Looking at the data that follows, count the lines containing the word "arrow" and write down only that count.

[Saved data entries]
=-=-=-=-=
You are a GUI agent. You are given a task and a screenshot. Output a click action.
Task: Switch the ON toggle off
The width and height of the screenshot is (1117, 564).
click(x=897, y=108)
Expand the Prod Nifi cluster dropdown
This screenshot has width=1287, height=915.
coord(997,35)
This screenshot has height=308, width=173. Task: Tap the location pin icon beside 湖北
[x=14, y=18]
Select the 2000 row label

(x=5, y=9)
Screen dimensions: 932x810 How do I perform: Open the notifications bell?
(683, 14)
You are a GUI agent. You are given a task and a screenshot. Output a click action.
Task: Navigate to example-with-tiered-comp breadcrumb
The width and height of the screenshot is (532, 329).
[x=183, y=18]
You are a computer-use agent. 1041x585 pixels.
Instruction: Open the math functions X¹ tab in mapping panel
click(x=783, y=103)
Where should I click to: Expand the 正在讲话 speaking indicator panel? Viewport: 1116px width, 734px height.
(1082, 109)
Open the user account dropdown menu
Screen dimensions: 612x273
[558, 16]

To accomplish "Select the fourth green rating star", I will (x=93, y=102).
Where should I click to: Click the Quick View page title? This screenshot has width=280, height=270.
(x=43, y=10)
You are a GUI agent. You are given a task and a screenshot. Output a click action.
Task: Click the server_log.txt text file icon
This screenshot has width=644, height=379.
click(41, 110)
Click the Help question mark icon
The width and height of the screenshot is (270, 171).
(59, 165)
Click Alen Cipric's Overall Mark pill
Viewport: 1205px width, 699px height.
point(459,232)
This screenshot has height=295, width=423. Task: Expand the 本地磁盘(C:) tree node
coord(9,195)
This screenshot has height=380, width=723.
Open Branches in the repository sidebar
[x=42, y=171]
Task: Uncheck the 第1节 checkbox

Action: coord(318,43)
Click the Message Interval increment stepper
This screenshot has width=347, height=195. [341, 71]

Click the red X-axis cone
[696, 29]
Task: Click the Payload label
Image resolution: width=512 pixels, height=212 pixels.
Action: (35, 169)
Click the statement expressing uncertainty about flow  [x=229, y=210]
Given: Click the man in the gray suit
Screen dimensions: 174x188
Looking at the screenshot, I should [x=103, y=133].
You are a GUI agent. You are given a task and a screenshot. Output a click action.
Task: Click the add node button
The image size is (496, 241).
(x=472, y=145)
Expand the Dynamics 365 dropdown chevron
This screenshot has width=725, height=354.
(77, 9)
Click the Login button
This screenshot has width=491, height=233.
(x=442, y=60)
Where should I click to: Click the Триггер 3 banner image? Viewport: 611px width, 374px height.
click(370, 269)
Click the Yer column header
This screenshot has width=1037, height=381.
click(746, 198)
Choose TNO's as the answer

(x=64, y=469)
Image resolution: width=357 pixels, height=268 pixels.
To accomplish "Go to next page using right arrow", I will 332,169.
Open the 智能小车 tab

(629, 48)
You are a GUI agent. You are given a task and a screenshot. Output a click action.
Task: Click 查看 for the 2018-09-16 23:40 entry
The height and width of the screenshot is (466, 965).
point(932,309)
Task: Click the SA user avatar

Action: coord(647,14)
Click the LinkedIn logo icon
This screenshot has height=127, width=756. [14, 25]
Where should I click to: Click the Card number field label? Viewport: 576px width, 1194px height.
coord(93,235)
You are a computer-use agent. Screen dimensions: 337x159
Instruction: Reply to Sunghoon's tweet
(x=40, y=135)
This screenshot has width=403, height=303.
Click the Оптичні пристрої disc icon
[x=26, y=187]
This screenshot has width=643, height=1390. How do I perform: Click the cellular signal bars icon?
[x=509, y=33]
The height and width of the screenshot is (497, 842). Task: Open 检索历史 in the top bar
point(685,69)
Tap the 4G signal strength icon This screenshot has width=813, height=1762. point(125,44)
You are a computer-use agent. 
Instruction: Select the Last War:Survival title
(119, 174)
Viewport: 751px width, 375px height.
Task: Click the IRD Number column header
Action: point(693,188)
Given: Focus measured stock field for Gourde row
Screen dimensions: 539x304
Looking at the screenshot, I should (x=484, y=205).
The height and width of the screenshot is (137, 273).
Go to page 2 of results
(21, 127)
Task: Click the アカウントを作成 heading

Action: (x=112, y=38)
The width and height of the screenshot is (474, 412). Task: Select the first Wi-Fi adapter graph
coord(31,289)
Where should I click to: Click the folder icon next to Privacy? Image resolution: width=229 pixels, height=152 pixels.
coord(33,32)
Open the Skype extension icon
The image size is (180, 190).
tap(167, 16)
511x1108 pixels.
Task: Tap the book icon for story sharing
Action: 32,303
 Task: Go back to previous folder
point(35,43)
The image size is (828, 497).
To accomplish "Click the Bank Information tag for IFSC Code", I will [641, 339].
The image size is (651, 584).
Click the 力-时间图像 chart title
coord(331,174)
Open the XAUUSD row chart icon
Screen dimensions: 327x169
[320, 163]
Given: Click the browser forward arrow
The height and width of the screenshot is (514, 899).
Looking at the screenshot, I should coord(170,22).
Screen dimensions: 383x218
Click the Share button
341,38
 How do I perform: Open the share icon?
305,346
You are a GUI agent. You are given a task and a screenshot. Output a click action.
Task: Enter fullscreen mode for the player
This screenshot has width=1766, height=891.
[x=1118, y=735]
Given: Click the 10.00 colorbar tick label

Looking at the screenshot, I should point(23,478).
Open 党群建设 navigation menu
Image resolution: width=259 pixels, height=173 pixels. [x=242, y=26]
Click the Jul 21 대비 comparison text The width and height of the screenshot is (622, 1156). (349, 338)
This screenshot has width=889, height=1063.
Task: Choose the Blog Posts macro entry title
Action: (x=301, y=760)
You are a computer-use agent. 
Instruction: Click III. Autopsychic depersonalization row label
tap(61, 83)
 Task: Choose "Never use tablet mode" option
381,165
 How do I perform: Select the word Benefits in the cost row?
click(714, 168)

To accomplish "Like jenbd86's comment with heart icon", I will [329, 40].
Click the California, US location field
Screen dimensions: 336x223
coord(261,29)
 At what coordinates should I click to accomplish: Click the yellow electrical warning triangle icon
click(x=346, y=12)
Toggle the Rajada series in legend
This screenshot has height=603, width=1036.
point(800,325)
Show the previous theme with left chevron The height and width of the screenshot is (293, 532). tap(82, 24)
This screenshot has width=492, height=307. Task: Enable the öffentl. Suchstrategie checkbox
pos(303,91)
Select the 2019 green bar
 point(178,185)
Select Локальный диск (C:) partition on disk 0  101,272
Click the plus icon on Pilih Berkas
=-=-=-=-=
Output of the task: 2